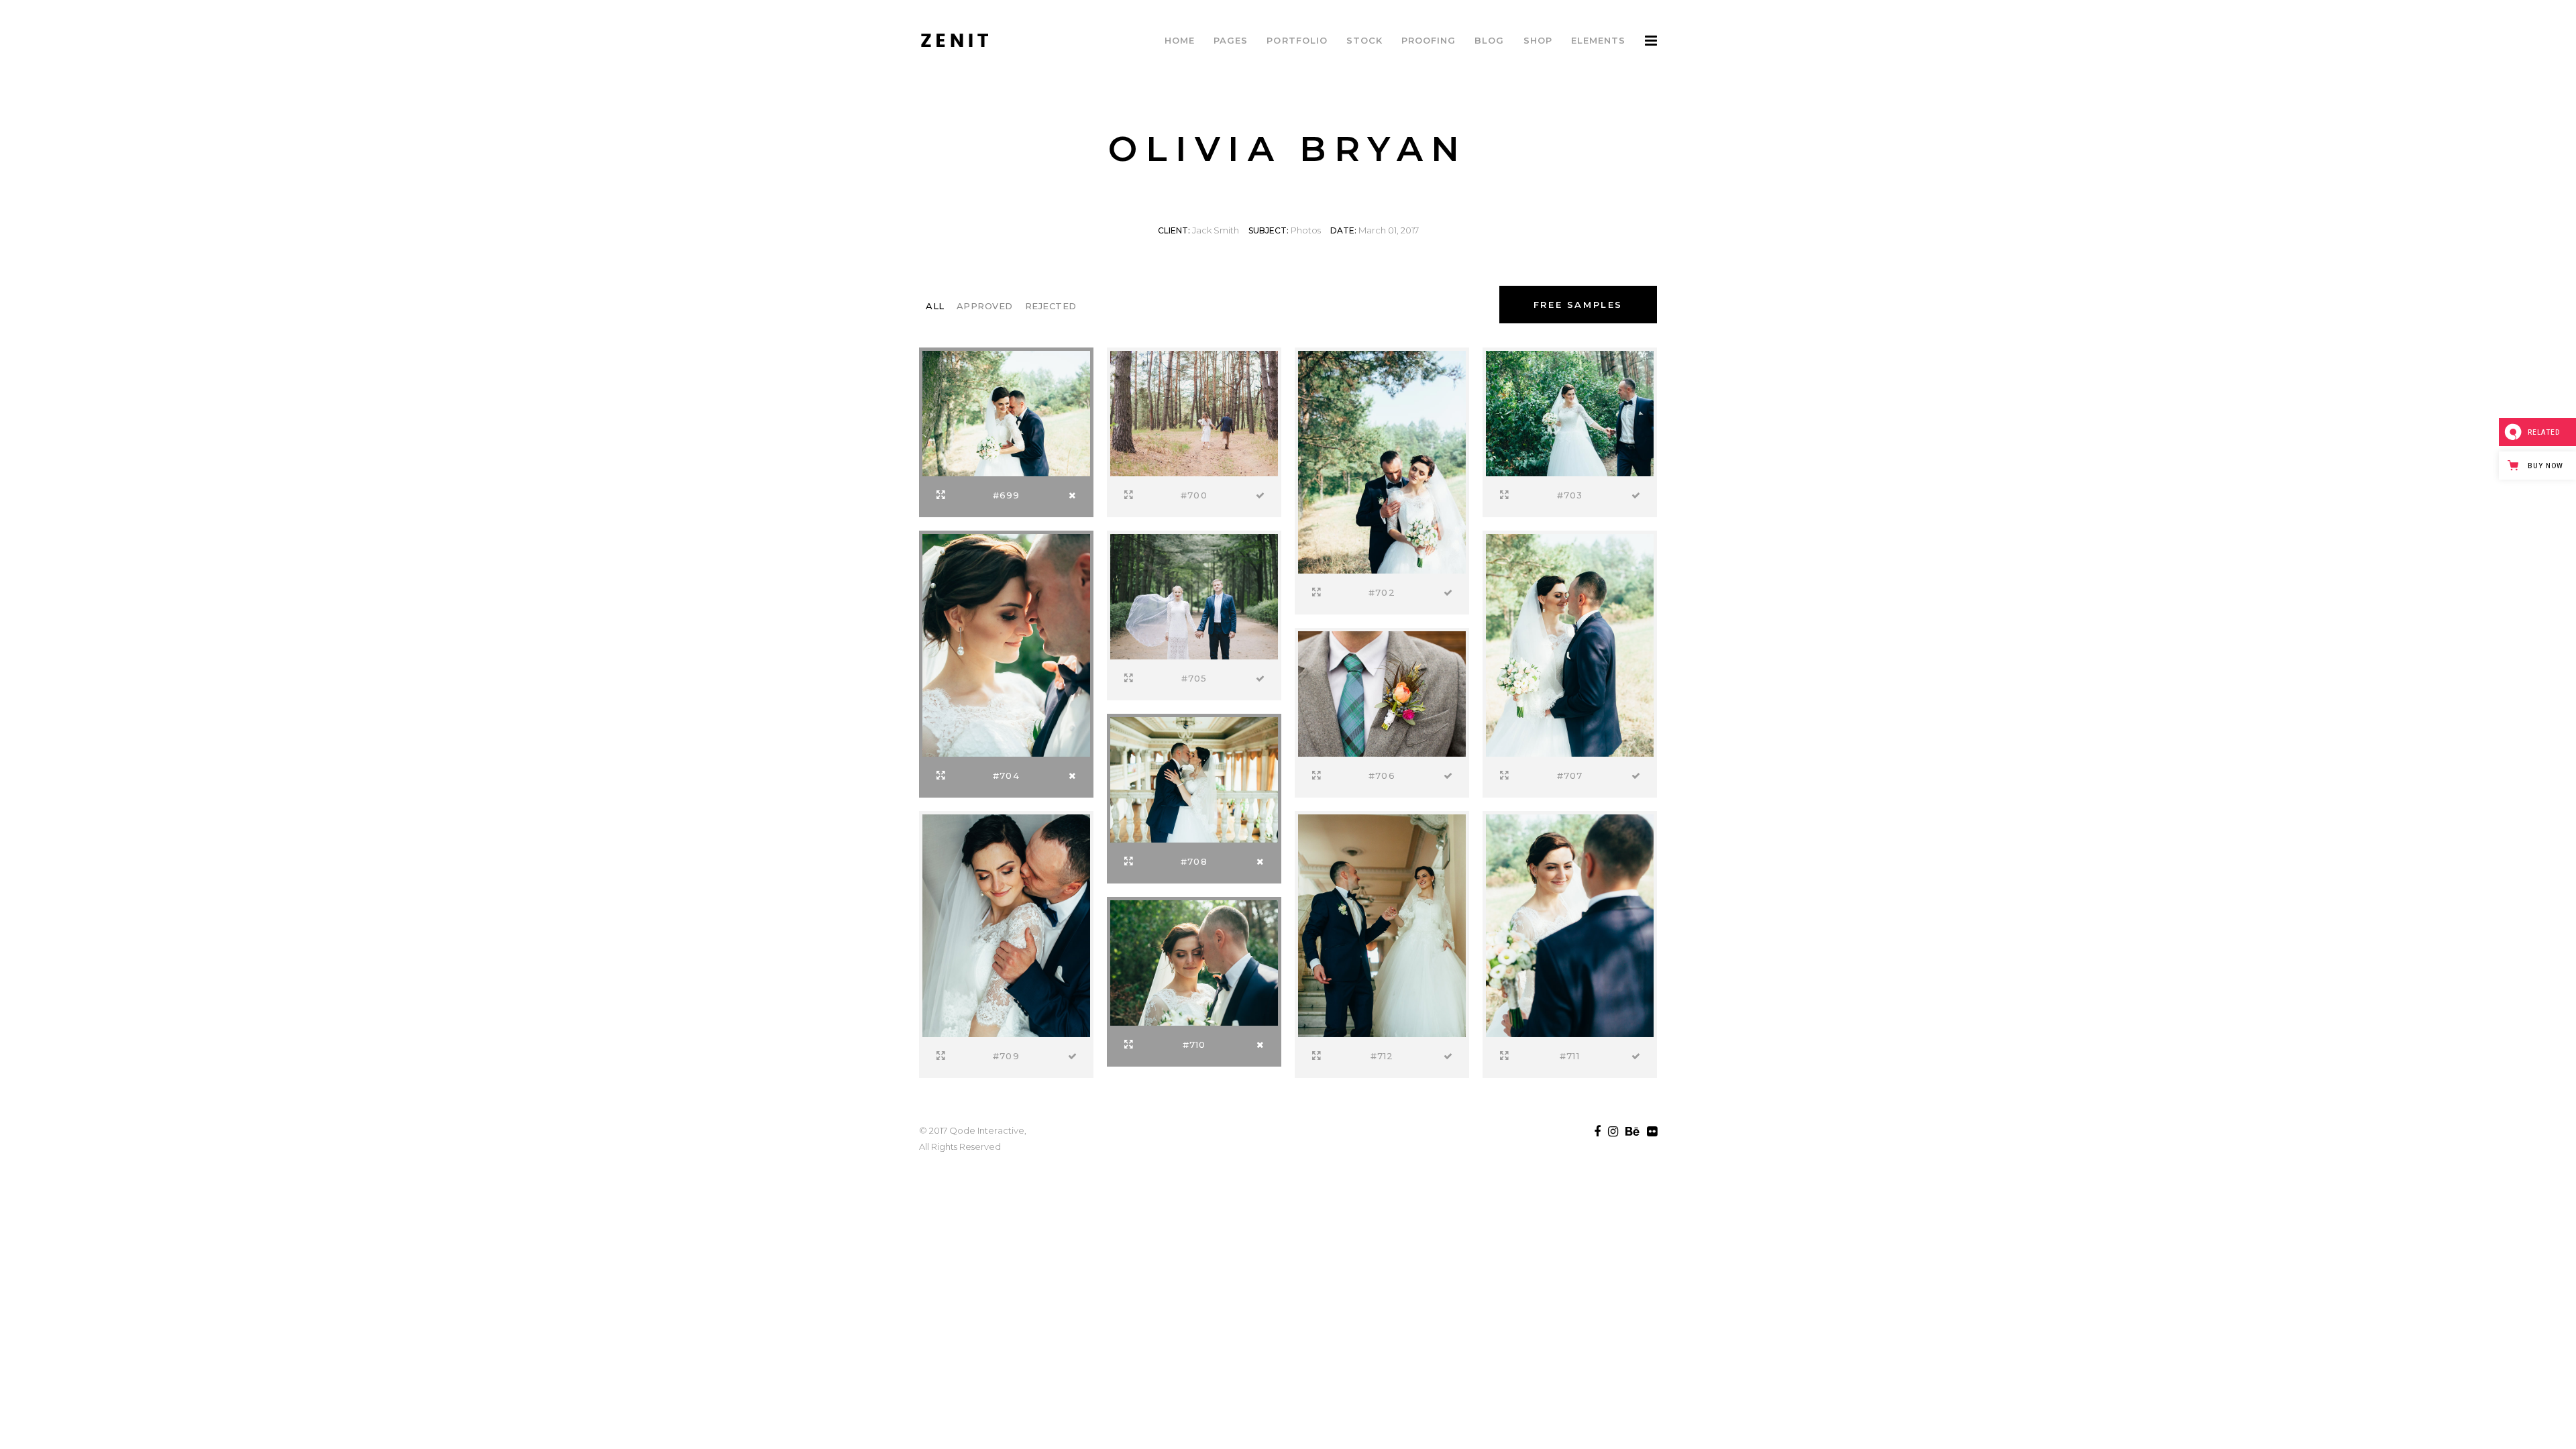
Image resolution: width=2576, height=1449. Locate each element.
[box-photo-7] (1382, 692)
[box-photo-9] (1194, 778)
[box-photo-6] (1194, 595)
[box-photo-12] (1570, 924)
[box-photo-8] (1570, 644)
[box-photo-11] (1194, 961)
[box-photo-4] (1570, 412)
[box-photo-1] (1006, 412)
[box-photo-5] (1006, 644)
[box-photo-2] (1194, 412)
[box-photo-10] (1006, 924)
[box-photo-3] (1382, 460)
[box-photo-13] (1382, 924)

■ **REQUIRED WORK**
Give back, word for word, the lines of the records that run from the one holding "[box-photo-1] (1006, 412)" to the very last.

■ **WRITTEN REPLY**
[box-photo-1] (1006, 412)
[box-photo-5] (1006, 644)
[box-photo-2] (1194, 412)
[box-photo-10] (1006, 924)
[box-photo-3] (1382, 460)
[box-photo-13] (1382, 924)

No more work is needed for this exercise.